Text segment:
※ ※ ※

Research

Double-masked randomised controlled trial of an amblyopia treatment

Prof Bruce Evans

Amblyopia has a prevalence of 1-4% and is the leading cause of monocular visual loss in the age group 20-70 years (Simons, 1996). Since AD 900 (Thabit Ibn Qurrah, 900), amblyopia has been treated by occluding the eye with better acuity. Although the lack of randomised controlled trials (RCTs) has been criticised (Moseley et al., 1995), this form of treatment is widely accepted clinically as long as the patient is treated within the so-called “sensitive period” or “critical period” of relatively high neural plasticity (Nelson, 1989).

Mallett (1983) claimed that amblyopia can be treated outside the sensitive period, in adults of up to at least 65 years. Other authors have also argued that relatively brief periods of active stimulation may be more effective than passive occlusion during everyday life (Wick et al., 1992). Mallett (1983) also claimed “moderate success” for anisometropic amblyopes.

Unfortunately, there have been no randomised controlled trials (RCTs) of the Mallett treatment. The whole subject of amblyopia treatment has recently become the subject of considerable controversy (Snowdon & Stewart-Brown, 1997) and this increases the importance of investigating Mallett’s claims. RCTs of another form of active amblyopia therapy, the CAM stimulator (Banks et al., 1978), showed that initial promising clinical results (Campbell et al., 1978) were attributable to practice and placebo effects (Tytla and Labow-Daily, 1981; Lennerstrand and Samuelson, 1983; Nyman et al., 1983).

※ ※ ※

Data section:

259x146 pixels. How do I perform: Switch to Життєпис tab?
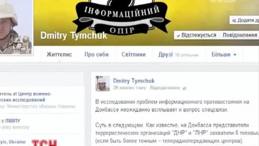[59, 55]
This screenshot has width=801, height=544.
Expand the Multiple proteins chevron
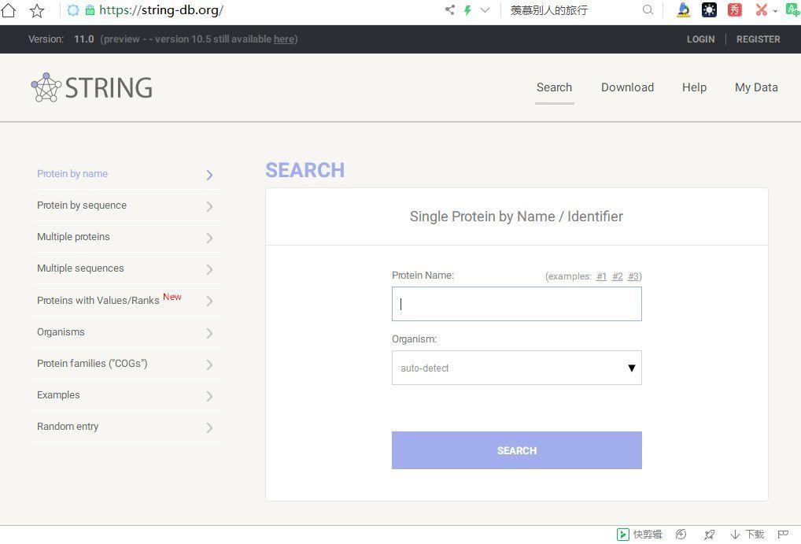[209, 238]
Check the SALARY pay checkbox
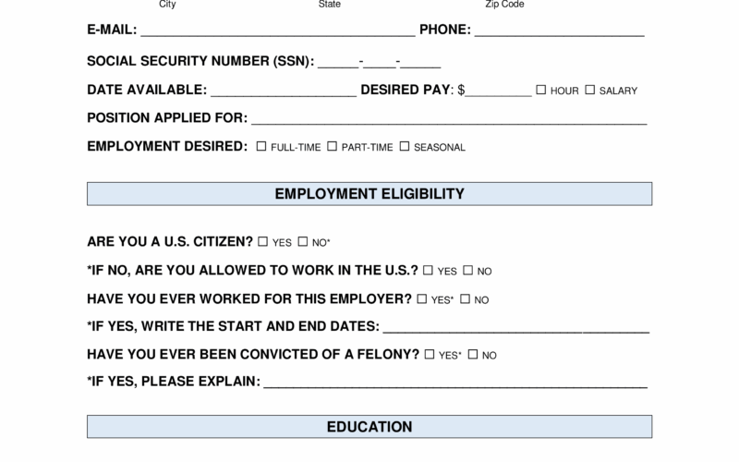This screenshot has width=739, height=462. click(x=590, y=91)
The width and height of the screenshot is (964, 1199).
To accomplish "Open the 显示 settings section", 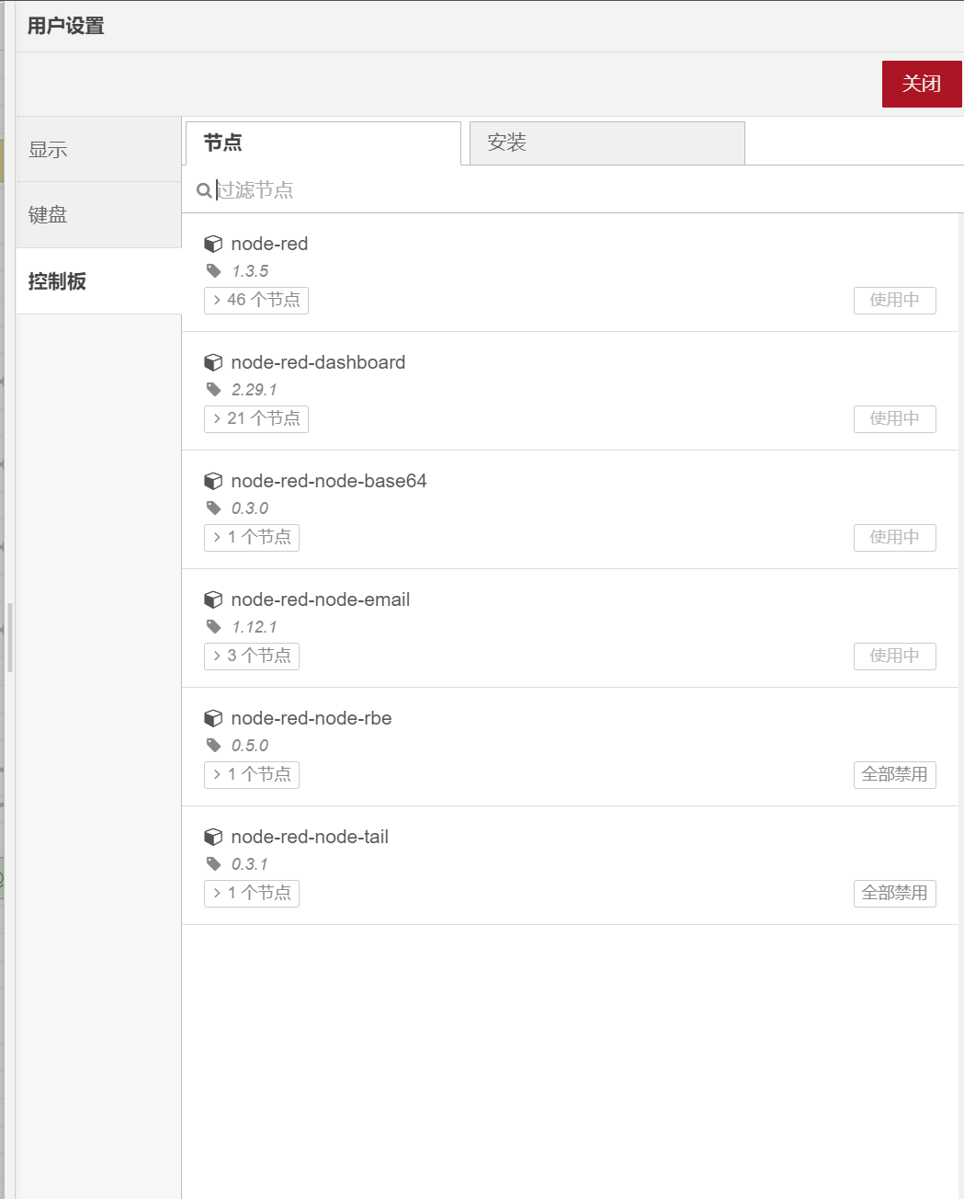I will [x=98, y=150].
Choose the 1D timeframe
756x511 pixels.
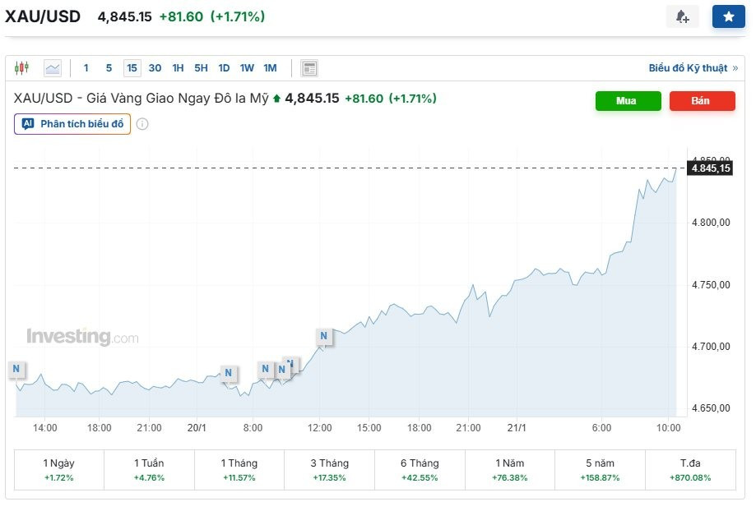224,68
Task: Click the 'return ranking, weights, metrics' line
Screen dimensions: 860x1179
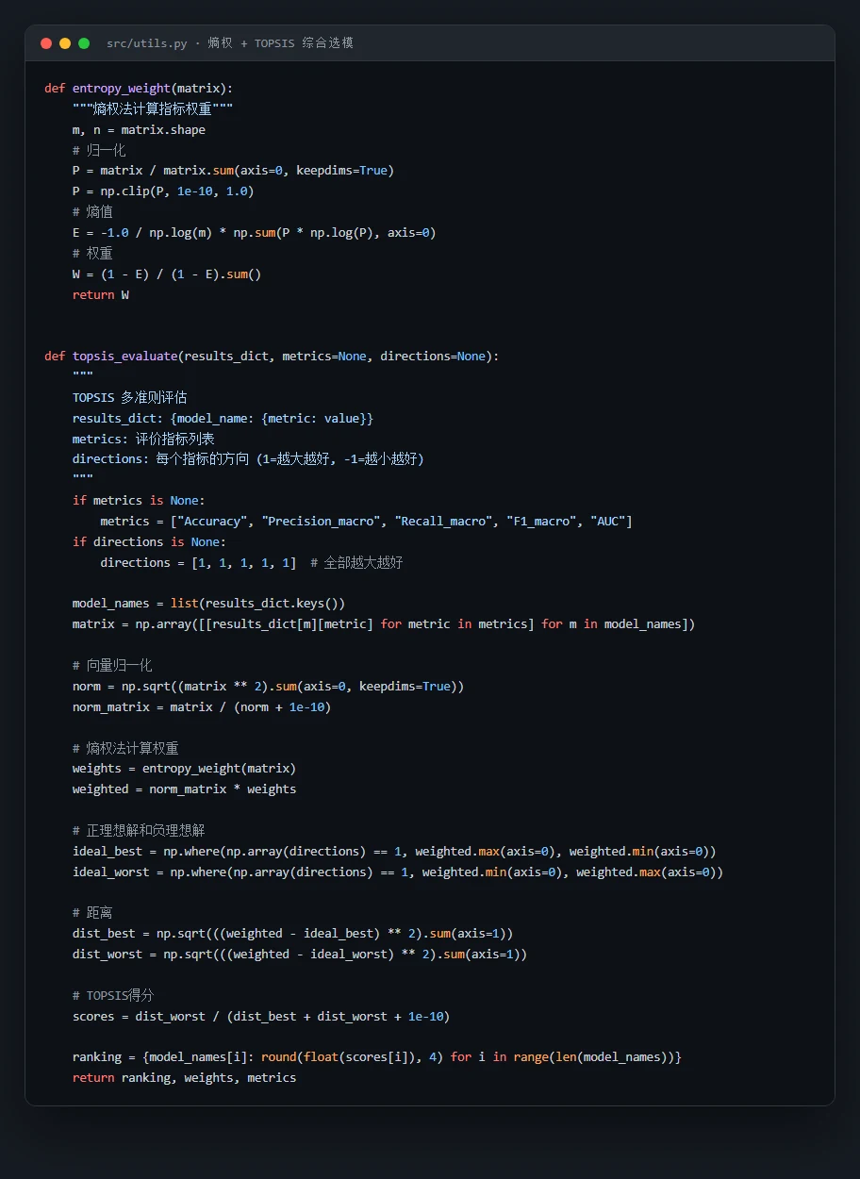Action: [184, 1077]
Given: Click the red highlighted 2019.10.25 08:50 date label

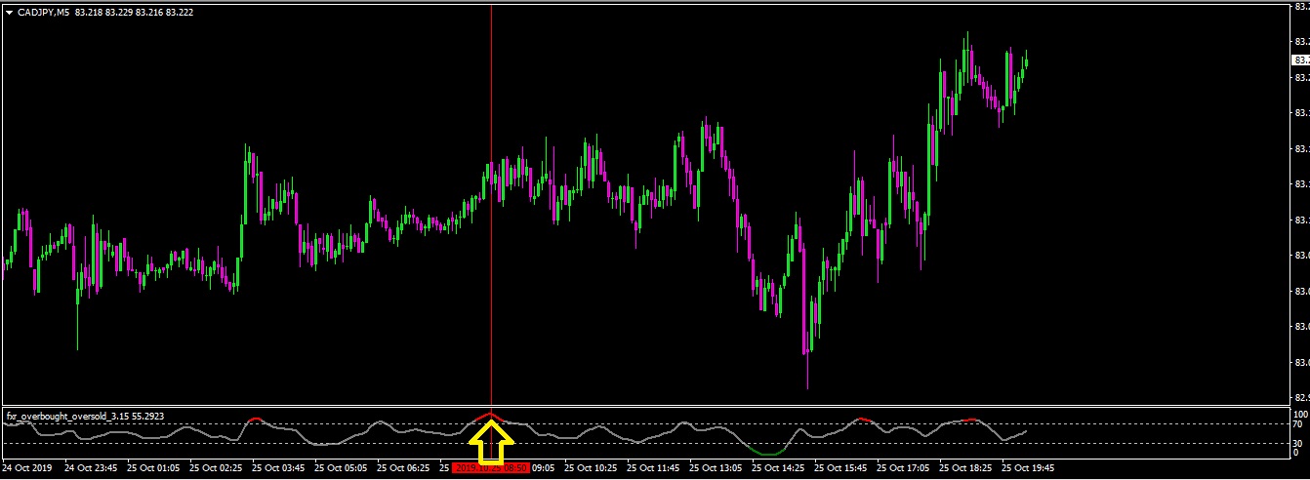Looking at the screenshot, I should click(491, 468).
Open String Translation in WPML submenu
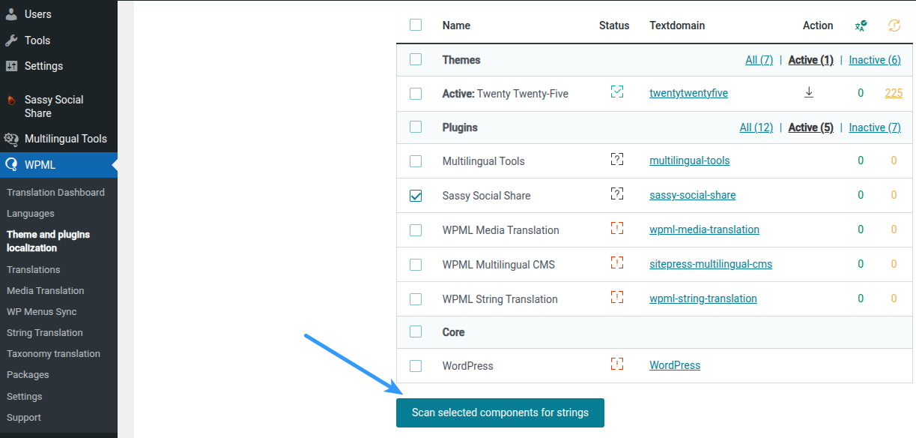Viewport: 916px width, 438px height. [x=45, y=332]
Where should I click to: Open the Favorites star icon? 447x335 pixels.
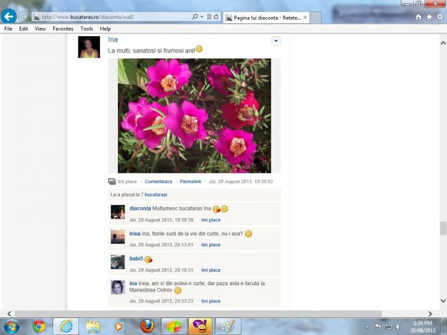(429, 16)
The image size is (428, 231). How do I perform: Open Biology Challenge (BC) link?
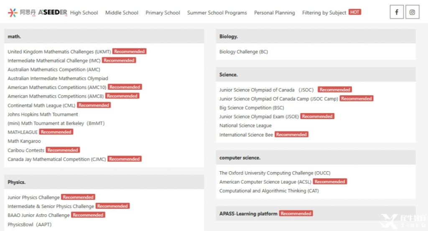244,51
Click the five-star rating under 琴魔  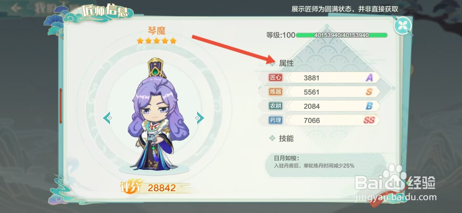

※ ※ ※

Assignment A: Could you transcribe the amblyopia text word for word, beginning at the words "Unfortunately, there have" and stopping after "et al., 1983)."?
Assignment B: Which sources does the amblyopia text cite using "et al."? Give each with its year.
Assignment C: Can you resume the amblyopia text, starting right after its last sentence?

Response A:
Unfortunately, there have been no randomised controlled trials (RCTs) of the Mallett treatment. The whole subject of amblyopia treatment has recently become the subject of considerable controversy (Snowdon & Stewart-Brown, 1997) and this increases the importance of investigating Mallett’s claims. RCTs of another form of active amblyopia therapy, the CAM stimulator (Banks et al., 1978), showed that initial promising clinical results (Campbell et al., 1978) were attributable to practice and placebo effects (Tytla and Labow-Daily, 1981; Lennerstrand and Samuelson, 1983; Nyman et al., 1983).

Response B:
Moseley et al., 1995
Wick et al., 1992
Banks et al., 1978
Campbell et al., 1978
Nyman et al., 1983

Response C:
Evans et al. (1999) carried out a clinical audit of Mallett’s IPS treatment for amblyopia. The mean improvement was two lines of the Snellen chart and 100% of this improvement had occurred after 5 treatment sessions.

The aim of this study is to compare the Mallett IPS treatment with a placebo, using a randomised double-masked protocol. Patients meeting strict diagnostic criteria for amblyopia are randomly allocated to an experimental and a control group. Subjects are treated for 6 weeks and, a week after the final treatment, acuities are measured but by a researcher who does not know which treatment the subjects have received.